▶ [AIM OF THE TASK]
Count the lines in the entries below that contain the word "Expand", with case taken into account. Give only the number.

Screen-element location entries:
start

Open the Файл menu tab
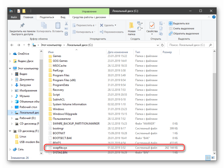 click(14, 17)
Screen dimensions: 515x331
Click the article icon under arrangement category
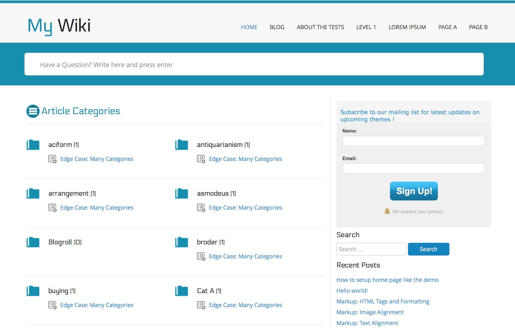52,208
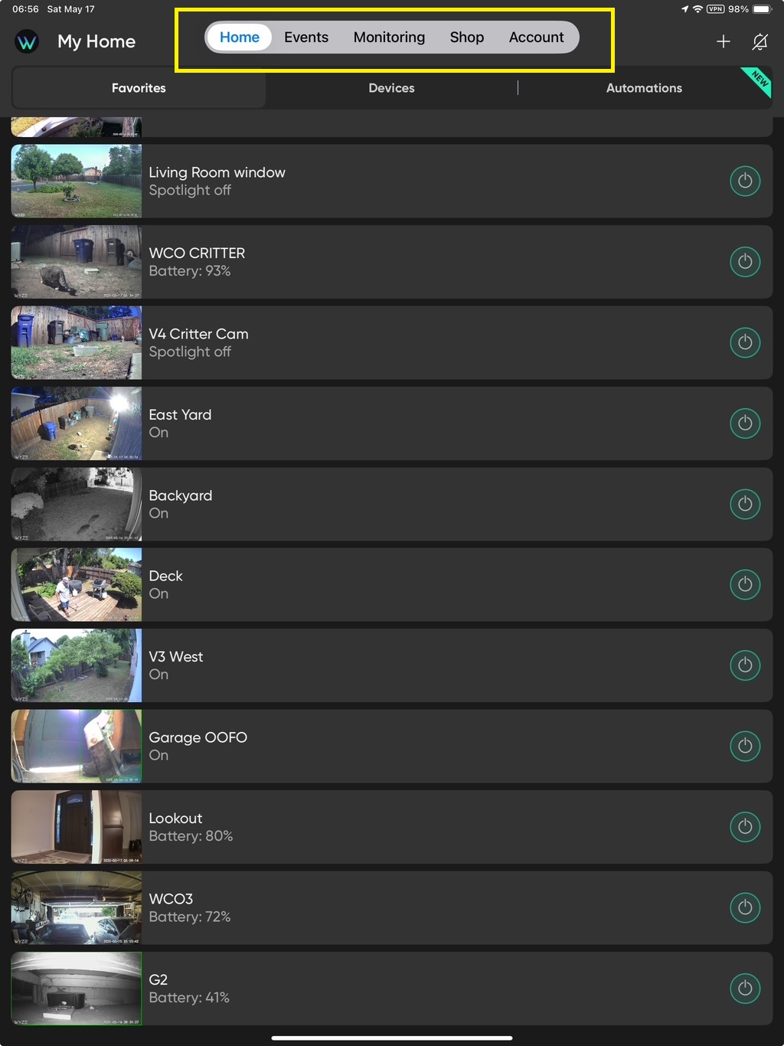Open the Monitoring tab

[x=389, y=38]
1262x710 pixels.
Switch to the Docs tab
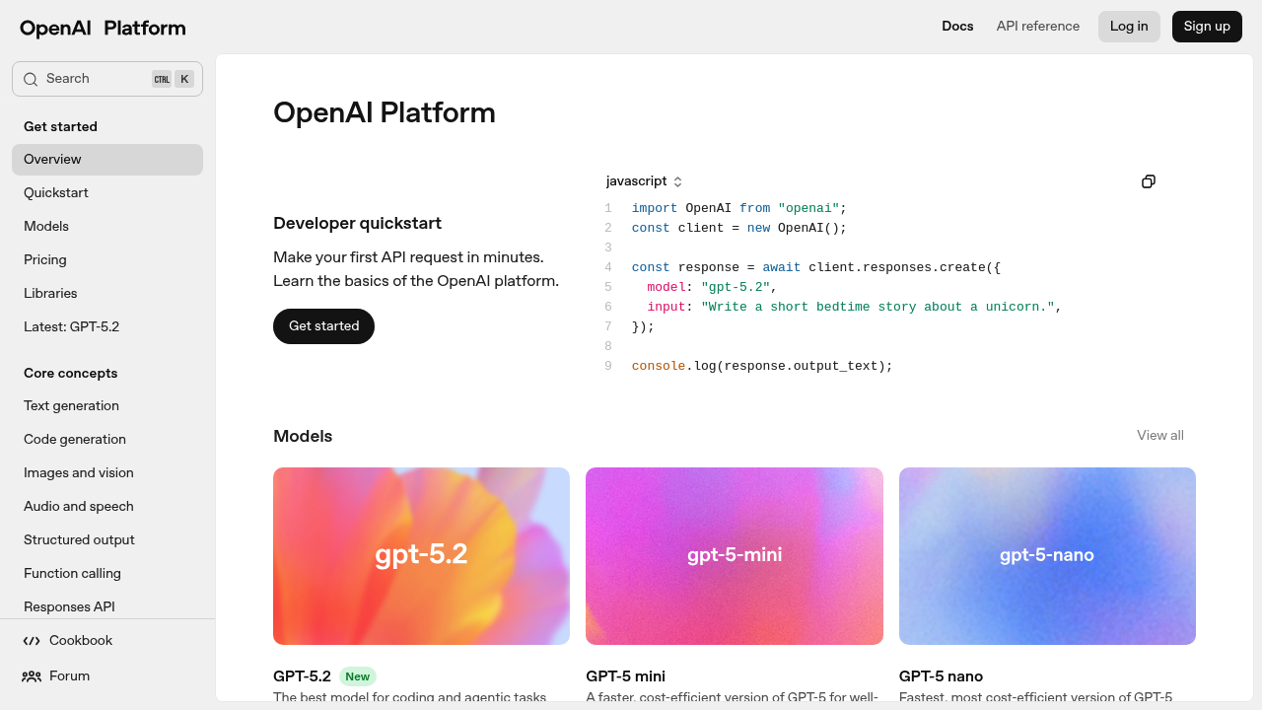tap(957, 27)
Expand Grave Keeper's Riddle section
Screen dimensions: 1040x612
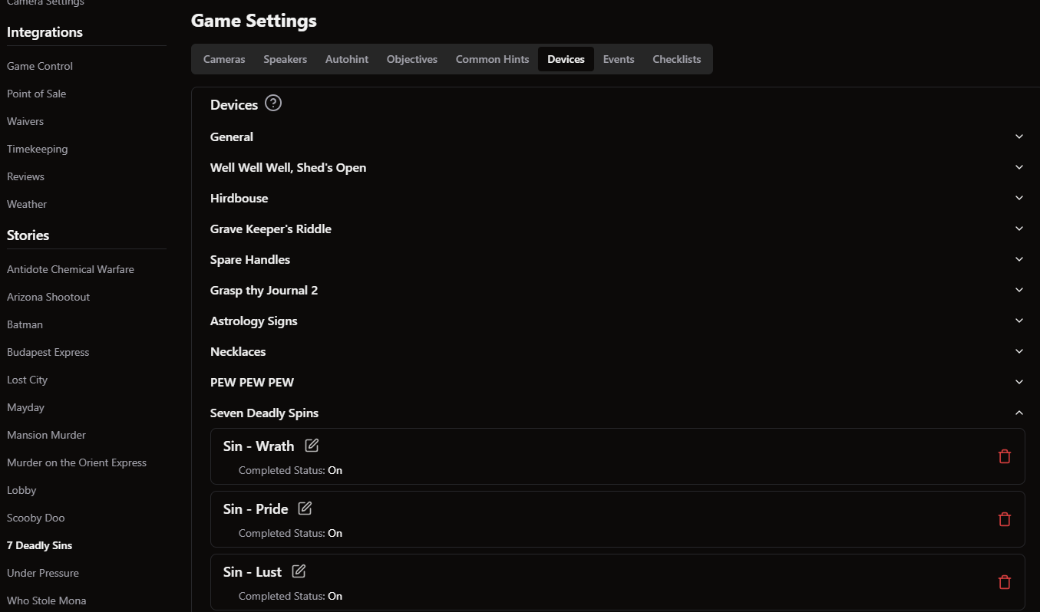pos(1019,229)
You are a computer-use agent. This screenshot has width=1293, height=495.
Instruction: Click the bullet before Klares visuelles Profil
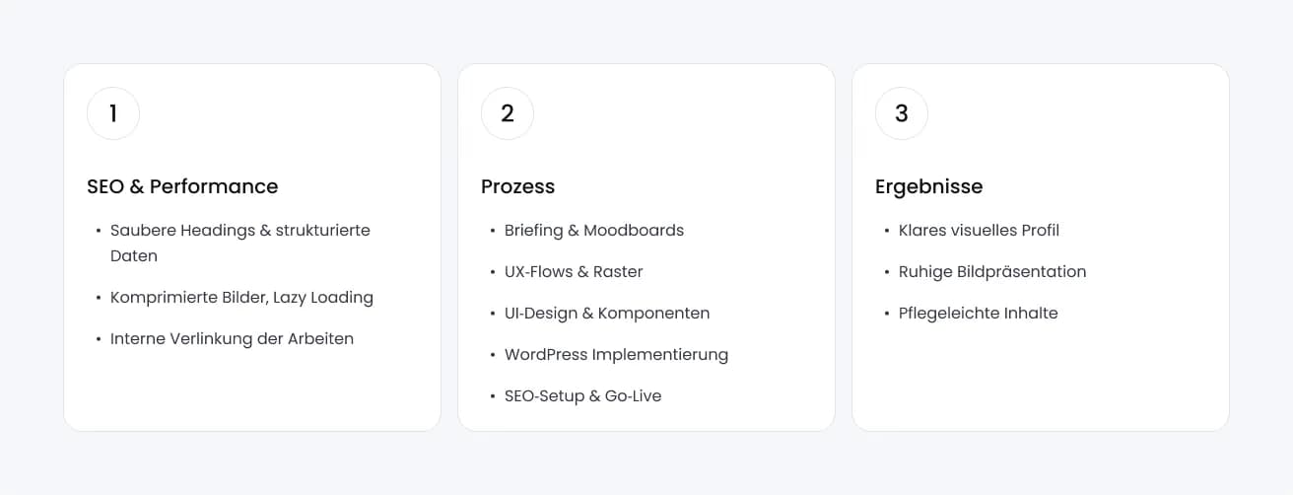click(887, 231)
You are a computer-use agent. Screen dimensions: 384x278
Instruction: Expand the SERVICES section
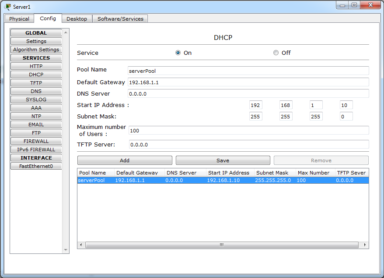tap(36, 57)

end

▶ [RIGHT ANSWER]
2